→ **Text passage**
# Turned 21 a month ago looking for a good scotch



## BigGreg (Feb 7, 2007)

Well guys I got paid today and havent been spending too bad latly except for my recent run in with the Devil site. Whats a good scotch for a beginner. Yes I have used the search feature and found some fantastic information. Im looking for something in the 50 dollar range even if its not a full sized bottle, I understand quantity and price. I have a gift set of Johnny Walker here 5 Bottles of all the different blends but am unable to open it for another 2 months till the buddy who bought me it gets back from college due to a promise. Thanks again prolly stopping by the liquor store tomorrow.


----------



## daviddunn (Sep 26, 2006)

I say, just spend that money on cigars! :2


----------



## BigGreg (Feb 7, 2007)

daviddunn said:


> I say, just spend that money on cigars! :2


Thanks but im over budget for my monthly cigar purchases. I Just realized were in march, NVM time to splurge some more lol.


----------



## Puffy69 (Sep 8, 2005)

Belvienie Double wood is the way to go bro..beginner or not..good shiite


----------



## billybarue (Mar 20, 2006)

Just starting out in the Scotch world I would have to recommend a blended whisky. I think a lot of folks will be trigger happy to recommend high-priced single malts, but I would stay with a high quality blend. An old favorite, that until recently I could not find in the States, is called "Black Bottle". Probably saw it after a search here.

Two other standby blends would be Johnny Walker Gold (18 year old), but it is a little out of the $50 range. Doesn't matter though, because I would recommend the *18 yr Chivas *over it anyhow and it goes *for about $50.00*

Enjoy 21 - happy, happy,

BillYBarue


----------



## BigGreg (Feb 7, 2007)

billybarue said:


> Just starting out in the Scotch world I would have to recommend a blended whisky. I think a lot of folks will be trigger happy to recommend high-priced single malts, but I would stay with a high quality blend. An old favorite, that until recently I could not find in the States, is called "Black Bottle". Probably saw it after a search here.
> 
> Two other standby blends would be Johnny Walker Gold (18 year old), but it is a little out of the $50 range. Doesn't matter though, because I would recommend the *18 yr Chivas *over it anyhow and it goes *for about $50.00*
> 
> ...


Thanks for the info I appreciate it. I totally agree I think a single malt would be too much to handle right off the bat. I had a bottle of JW Blue but that went a while ago. Im thristy... :al


----------



## billybarue (Mar 20, 2006)

BigGreg said:


> Thanks for the info I appreciate it. I totally agree I think a single malt would be too much to handle right off the bat. I had a bottle of JW Blue but that went a while ago. Im thristy... :al


I like "Blue", but I happen to be a Chivas lover and their 21 year old royal salute is a special scotch for me. It was my Dad's number #1 scotch. I used to pick it up in Miami Intl duty free for $80.00, if I remember right, but I don't get through Miami much anymore.

→ **Direction A**
Give the part of the records that opens with the line containing "I will point(251,463)." and runs through the end of the records as a JSON list of strings, one string per line, with blank lines left out.

→ **Records provided**
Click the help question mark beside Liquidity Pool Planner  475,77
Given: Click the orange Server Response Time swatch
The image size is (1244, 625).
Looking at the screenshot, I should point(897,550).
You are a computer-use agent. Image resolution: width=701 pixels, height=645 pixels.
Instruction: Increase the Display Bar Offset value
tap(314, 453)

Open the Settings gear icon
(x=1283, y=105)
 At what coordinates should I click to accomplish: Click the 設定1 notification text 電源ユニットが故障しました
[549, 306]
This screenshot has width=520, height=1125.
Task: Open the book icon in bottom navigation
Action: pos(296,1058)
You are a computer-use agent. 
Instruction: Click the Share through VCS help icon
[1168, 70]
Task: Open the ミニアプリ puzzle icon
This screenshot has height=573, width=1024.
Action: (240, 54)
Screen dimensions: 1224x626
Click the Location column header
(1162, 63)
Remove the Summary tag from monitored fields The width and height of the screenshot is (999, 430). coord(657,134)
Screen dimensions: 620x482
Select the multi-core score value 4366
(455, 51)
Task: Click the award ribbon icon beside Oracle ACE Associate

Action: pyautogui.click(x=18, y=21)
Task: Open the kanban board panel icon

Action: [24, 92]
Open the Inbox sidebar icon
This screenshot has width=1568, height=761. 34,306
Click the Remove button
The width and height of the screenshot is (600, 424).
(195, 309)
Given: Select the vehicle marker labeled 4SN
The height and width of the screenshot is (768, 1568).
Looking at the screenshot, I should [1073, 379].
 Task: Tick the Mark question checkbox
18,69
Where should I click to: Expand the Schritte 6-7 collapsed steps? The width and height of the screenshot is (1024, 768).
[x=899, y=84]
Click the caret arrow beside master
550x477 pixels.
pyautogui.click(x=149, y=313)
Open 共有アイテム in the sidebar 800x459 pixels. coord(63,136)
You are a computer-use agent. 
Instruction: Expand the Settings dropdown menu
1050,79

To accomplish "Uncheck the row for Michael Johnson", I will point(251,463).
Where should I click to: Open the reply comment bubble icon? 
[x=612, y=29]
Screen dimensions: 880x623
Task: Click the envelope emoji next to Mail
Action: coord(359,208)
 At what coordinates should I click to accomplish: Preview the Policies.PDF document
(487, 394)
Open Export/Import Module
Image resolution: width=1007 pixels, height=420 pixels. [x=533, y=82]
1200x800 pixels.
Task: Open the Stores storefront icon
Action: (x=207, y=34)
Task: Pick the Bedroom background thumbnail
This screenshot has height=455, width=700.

→ **Direction B**
Retype the part of the scotch thread that opens with the words "# Turned 21" and closes with "(Sep 26, 2006)", character for character.

→ **Output A**
[
  "To accomplish \"Uncheck the row for Michael Johnson\", I will point(251,463).",
  "Where should I click to: Open the reply comment bubble icon? ",
  "[x=612, y=29]",
  "Screen dimensions: 880x623",
  "Task: Click the envelope emoji next to Mail",
  "Action: coord(359,208)",
  " At what coordinates should I click to accomplish: Preview the Policies.PDF document",
  "(487, 394)",
  "Open Export/Import Module",
  "Image resolution: width=1007 pixels, height=420 pixels. [x=533, y=82]",
  "1200x800 pixels.",
  "Task: Open the Stores storefront icon",
  "Action: (x=207, y=34)",
  "Task: Pick the Bedroom background thumbnail",
  "This screenshot has height=455, width=700."
]

→ **Output B**
# Turned 21 a month ago looking for a good scotch



## BigGreg (Feb 7, 2007)

Well guys I got paid today and havent been spending too bad latly except for my recent run in with the Devil site. Whats a good scotch for a beginner. Yes I have used the search feature and found some fantastic information. Im looking for something in the 50 dollar range even if its not a full sized bottle, I understand quantity and price. I have a gift set of Johnny Walker here 5 Bottles of all the different blends but am unable to open it for another 2 months till the buddy who bought me it gets back from college due to a promise. Thanks again prolly stopping by the liquor store tomorrow.


----------



## daviddunn (Sep 26, 2006)